=== PROBLEM TO WORK ON ===
Transcribe without changes the stretch of the documentary article below from "The Horror Crowd is a 2020" through "with the genre.".

======== SOURCE DOCUMENT

- Directed by: Ruben Pla
- Produced by: Shaked Berenson Arielle Brachfeld Hank Braxtan Jeanmarie Pla Ruben Pla
- Cinematography: Drew Adams
- Edited by: Ruben Pla
- Music by: Chris Lott
- Release date: August 29, 2020 (FrightFest);
- Running time: 92 minutes
- Country: United States
- Language: English

= The Horror Crowd =

The Horror Crowd is a 2020 documentary film by Ruben Pla that examines the horror community in Hollywood.

==Synopsis==
In the film Pla examines the horror community in Hollywood, interviewing subjects such as Lin Shaye, Darren Lynn Bousman, and Chelsea Stardust. Among his questions are ones that focus on the subjects' reasons for liking and acting in horror, as well as about their key moments with the genre.

==Production==
Pla began work on the basis of The Horror Crowd while he was in Hollywood, as he would spend time around those who were interested and working in the field of horror cinema. He decided to interview them and Hank Braxtan, one of the film's co-producers, suggested filming the meetings professionally. Pla defined the term "Horror Crowd" to include "filmmakers, directors, writers, producers, actors and the like" and during interviews, found that many discussed horror in relation to their parents. Because of this, Pla devoted one section of the film to covering the impact of parents on his interview subjects. Of his reasons to create the documentary, one was that he wanted to show that "horror filmmakers aren’t all freaks and weirdos. They have families and friends and enjoy normal things like everyone else."

==Release==
The Horror Crowd had its world premiere on August 29, 2020, at one of the two digital versions of the film festival FrightFest.

==Reception==
Critical reception has been mixed. Starburst and Kim Newman wrote favorable reviews, the former of which wrote that "The Horror Crowd is an enjoyable, well put together documentary that makes for an easy watch. It might not to teach you how to make it in the industry, but it will hopefully make you feel that you're not alone if you try." Nerdly rated the movie at 3.5/5, stating that it "isn’t necessarily one of those life-altering or massively inspiring documentary films, the kind that make you want to hop off the couch and go and do something huge with your next few hours, but… it’s certainly packed with intriguing anecdotes and enjoyable chats about the scene we love so much." Flickering Myth criticized The Horror Crowd for its uneven pace, writing "Fitfully interesting though shapeless and technically slapdash, only the most ardent genre enthusiasts need apply."

================
======== DATA PROVIDED

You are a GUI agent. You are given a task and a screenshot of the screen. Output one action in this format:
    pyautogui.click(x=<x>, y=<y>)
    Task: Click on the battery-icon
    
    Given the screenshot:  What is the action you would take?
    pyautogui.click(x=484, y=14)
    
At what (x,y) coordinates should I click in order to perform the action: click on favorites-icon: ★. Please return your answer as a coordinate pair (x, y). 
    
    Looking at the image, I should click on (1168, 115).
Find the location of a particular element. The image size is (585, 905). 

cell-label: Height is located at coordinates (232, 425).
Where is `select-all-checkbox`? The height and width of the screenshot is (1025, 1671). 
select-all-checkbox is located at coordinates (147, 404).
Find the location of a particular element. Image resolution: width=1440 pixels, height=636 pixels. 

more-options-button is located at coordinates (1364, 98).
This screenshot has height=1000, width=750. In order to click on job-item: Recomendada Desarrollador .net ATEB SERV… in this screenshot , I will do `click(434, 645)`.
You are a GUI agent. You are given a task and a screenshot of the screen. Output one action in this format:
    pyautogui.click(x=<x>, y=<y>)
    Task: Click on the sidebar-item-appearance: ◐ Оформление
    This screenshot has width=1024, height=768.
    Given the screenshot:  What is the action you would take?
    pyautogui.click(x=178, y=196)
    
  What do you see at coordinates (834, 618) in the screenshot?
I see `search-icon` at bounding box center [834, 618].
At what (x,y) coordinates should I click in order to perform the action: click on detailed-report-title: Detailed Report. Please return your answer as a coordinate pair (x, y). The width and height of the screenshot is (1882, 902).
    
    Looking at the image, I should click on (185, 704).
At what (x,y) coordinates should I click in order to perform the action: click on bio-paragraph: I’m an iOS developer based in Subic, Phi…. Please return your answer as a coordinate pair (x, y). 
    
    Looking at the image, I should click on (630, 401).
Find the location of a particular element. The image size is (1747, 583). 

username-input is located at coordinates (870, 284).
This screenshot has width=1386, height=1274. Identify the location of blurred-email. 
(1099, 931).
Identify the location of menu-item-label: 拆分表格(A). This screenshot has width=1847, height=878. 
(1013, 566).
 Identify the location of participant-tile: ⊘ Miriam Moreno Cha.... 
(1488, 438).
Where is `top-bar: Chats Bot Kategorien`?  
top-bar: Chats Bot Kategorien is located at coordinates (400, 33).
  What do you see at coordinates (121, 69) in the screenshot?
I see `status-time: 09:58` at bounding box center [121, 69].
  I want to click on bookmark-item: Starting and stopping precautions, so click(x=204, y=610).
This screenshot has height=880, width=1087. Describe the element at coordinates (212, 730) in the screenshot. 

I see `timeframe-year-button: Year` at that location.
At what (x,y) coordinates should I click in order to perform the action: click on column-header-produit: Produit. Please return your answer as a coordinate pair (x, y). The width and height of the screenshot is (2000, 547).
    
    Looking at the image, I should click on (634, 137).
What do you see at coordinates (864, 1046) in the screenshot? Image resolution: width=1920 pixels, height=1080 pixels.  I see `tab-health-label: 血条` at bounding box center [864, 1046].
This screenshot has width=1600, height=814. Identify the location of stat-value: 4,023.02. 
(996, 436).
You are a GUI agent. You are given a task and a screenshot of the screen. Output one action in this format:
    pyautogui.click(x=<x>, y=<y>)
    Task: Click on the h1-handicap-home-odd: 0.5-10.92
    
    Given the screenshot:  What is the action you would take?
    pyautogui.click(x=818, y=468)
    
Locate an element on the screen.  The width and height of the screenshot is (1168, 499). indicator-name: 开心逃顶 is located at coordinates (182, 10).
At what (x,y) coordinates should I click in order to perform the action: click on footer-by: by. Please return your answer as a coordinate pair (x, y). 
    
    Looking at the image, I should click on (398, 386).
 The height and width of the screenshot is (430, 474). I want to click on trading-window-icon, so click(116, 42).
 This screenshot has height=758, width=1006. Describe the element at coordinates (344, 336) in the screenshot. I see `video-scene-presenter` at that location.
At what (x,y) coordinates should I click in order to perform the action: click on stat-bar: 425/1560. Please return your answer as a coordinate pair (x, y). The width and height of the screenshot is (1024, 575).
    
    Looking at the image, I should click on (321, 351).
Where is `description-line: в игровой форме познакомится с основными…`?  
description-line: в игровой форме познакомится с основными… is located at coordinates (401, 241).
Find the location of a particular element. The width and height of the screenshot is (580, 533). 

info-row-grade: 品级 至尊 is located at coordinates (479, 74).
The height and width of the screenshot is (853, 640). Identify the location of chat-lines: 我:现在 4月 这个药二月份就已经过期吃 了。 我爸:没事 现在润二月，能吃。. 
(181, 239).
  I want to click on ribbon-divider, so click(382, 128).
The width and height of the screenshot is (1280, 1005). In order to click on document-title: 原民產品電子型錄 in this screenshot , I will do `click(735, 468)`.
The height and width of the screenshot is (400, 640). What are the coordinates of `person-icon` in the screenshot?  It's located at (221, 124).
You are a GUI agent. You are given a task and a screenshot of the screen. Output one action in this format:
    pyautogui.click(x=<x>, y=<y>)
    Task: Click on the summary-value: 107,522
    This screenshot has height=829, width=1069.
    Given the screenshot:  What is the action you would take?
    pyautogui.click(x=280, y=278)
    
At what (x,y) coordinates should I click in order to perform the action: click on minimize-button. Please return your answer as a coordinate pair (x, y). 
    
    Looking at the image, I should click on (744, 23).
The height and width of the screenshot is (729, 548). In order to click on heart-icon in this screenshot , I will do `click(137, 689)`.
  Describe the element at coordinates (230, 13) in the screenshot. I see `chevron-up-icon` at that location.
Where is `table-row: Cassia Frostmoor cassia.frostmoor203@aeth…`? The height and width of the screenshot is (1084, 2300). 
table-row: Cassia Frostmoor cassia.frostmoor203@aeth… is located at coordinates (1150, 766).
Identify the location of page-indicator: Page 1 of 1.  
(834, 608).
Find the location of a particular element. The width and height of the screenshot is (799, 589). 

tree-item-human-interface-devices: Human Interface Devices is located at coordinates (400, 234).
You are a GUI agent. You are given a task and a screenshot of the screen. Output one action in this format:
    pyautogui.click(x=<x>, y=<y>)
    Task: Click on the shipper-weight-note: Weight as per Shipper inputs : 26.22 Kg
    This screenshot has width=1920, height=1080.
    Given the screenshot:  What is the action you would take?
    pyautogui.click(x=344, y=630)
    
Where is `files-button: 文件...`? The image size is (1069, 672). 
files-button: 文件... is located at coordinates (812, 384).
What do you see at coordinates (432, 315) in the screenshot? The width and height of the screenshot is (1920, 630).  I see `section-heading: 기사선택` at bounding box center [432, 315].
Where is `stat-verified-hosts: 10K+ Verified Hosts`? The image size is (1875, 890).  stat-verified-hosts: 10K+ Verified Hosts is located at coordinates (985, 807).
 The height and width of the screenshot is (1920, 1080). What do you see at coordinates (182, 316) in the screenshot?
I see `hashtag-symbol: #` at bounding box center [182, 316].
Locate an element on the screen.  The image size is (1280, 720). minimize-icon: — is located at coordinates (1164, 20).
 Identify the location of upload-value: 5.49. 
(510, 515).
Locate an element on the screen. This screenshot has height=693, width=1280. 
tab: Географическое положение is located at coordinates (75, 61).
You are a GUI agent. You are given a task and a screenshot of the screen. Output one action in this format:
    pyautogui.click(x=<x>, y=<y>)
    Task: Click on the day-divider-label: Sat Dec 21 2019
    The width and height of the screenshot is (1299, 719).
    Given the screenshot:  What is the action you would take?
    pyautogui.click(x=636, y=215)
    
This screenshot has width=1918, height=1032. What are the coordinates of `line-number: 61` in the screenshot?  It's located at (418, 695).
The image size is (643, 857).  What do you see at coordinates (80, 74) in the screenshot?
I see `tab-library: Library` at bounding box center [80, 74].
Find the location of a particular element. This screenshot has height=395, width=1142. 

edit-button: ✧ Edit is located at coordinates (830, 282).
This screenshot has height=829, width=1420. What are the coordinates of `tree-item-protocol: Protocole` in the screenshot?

================

=== RESPONSE TO THE TASK ===
The Horror Crowd is a 2020 documentary film by Ruben Pla that examines the horror community in Hollywood.

==Synopsis==
In the film Pla examines the horror community in Hollywood, interviewing subjects such as Lin Shaye, Darren Lynn Bousman, and Chelsea Stardust. Among his questions are ones that focus on the subjects' reasons for liking and acting in horror, as well as about their key moments with the genre.